A good thing, too; for Hackett was about far more than good choral
husbandry. When she began her campaigning on behalf of choristers at St Paul’s
Cathedral in 1811, the care of the few boys attached to the institution was
shockingly neglectful. Music was taught for two hours per week, and little
else. When not in the schoolroom, the boys were allowed to wander the streets
of London. In the evenings, they were hired out to perform at concerts, and
then left to find their own way back to their digs.
In describing the background to this situation, the programme — narrated by
Emma Kirkby — managed successfully to sketch an evocative account of
19th-century cathedral life. In many institutions, bequests originally intended
for chorister education had been diverted to augment the salaries of canons,
many of whom were largely absentee. (A story is told of a Canon Bailey at St
Paul’s who was turned away from the chapter because no one recognised him.)
The notion of music ennobling divine worship was regarded as theologically
suspect, and the expense of maintaining a choir was considered wasteful.
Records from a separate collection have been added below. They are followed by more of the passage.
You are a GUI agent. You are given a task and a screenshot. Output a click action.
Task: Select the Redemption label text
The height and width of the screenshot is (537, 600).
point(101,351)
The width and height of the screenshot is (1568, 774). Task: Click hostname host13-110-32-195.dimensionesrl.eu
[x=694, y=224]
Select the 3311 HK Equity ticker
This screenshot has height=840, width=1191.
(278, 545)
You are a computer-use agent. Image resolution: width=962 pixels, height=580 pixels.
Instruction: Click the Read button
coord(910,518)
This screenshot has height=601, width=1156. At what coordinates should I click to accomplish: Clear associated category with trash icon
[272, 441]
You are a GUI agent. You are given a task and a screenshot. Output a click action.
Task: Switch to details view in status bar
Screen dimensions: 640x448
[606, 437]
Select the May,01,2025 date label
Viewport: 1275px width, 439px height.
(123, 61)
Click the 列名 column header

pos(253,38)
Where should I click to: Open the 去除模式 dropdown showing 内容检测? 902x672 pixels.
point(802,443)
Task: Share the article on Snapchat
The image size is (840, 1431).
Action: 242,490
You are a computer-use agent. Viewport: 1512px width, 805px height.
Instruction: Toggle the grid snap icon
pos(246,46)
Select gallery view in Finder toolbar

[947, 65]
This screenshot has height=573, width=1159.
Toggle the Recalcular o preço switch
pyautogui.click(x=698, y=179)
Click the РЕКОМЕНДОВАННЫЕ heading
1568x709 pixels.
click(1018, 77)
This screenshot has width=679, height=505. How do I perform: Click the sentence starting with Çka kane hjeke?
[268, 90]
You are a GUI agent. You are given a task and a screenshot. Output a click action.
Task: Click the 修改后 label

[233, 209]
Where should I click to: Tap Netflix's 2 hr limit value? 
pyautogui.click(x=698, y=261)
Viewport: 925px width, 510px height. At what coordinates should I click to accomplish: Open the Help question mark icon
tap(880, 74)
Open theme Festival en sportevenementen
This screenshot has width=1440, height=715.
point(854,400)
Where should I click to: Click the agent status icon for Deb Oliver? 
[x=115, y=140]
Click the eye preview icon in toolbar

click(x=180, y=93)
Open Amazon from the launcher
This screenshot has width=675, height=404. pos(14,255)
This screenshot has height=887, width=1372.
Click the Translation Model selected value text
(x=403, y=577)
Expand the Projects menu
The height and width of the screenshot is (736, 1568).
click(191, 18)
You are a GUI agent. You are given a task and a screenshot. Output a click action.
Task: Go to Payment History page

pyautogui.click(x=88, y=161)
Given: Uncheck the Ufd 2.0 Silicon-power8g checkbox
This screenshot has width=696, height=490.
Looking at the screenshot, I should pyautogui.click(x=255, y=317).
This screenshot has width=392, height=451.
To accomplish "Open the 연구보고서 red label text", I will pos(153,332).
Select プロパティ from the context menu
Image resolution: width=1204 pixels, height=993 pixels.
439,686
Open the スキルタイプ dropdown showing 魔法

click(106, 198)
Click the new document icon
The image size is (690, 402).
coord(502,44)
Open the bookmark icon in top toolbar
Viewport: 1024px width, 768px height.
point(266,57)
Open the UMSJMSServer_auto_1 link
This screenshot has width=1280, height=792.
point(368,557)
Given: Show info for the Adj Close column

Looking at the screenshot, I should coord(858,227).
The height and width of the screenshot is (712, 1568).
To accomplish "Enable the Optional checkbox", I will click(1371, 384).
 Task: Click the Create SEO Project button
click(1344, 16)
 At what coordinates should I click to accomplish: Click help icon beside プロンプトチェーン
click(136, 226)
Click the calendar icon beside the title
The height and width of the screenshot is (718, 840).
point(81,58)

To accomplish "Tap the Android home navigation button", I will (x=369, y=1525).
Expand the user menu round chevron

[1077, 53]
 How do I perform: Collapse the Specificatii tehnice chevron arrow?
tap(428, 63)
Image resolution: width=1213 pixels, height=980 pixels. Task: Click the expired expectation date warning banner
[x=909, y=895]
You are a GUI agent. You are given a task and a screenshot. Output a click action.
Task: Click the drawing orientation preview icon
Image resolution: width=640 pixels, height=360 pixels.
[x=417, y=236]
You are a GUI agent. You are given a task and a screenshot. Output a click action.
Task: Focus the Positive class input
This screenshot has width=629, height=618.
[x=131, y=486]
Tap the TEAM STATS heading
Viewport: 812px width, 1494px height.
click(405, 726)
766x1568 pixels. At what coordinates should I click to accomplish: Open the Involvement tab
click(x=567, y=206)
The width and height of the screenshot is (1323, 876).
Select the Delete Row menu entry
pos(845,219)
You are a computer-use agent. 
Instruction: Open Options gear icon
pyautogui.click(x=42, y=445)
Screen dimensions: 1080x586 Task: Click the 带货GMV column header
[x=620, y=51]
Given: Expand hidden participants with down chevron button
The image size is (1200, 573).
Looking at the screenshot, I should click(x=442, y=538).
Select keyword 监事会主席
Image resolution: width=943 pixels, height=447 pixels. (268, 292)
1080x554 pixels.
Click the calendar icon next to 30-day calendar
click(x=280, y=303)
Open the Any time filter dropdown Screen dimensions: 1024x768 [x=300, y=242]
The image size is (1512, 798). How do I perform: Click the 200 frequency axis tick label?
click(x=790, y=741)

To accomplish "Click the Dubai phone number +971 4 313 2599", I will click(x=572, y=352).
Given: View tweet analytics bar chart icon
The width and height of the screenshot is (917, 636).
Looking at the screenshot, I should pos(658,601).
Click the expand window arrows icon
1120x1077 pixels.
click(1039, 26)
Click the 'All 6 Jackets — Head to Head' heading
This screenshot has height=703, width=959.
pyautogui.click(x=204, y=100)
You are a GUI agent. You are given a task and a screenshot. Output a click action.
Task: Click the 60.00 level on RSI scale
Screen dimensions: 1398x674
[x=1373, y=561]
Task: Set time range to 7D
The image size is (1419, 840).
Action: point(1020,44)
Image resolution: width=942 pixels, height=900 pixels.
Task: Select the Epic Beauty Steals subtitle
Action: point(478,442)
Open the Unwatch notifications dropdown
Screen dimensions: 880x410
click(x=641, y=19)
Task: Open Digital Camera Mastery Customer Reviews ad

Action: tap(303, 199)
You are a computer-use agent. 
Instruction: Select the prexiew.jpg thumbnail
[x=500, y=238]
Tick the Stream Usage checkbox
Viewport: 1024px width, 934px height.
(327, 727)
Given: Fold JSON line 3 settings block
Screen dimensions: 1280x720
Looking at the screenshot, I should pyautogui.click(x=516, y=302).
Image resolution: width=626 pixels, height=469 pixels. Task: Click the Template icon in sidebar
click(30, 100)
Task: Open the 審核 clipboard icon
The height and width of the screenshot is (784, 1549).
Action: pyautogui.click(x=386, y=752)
“Singing is a very subordinate consideration,” said Sydney Smith, canon of St
Paul’s in the 1830s.
The impoverishment of choirs affected the quality of the adult singers as
well — most had other jobs that took priority, and S S Wesley at Hereford
Cathedral famously had to make do on occasion with only the choristers and one
adult singer, the Dean’s butler.
In these circumstances, Maria Hackett’s life-long campaign is remarkable. In
what would now remind us of the practices of Ofsted, she made an annual tour of
cathedrals, bullying the authorities into better practice, and at the same time
providing informal scholarships to talented boys of limited means. By the end
of her life, the investment had paid off. With the wind of the Oxford Movement
now at her back, reform had even affected her own, beloved St Paul’s where John
Stainer — one of her protégés — was taking the
There was much to reflect on here, not least the slow decline of choir
schools today. With boarding schools (for children of chorister age) less
popular, choral institutions must adapt or die, as fewer and fewer parents are
prepared to spend their Christmas and Easter Days picnicking in the car between
eucharist and evensong.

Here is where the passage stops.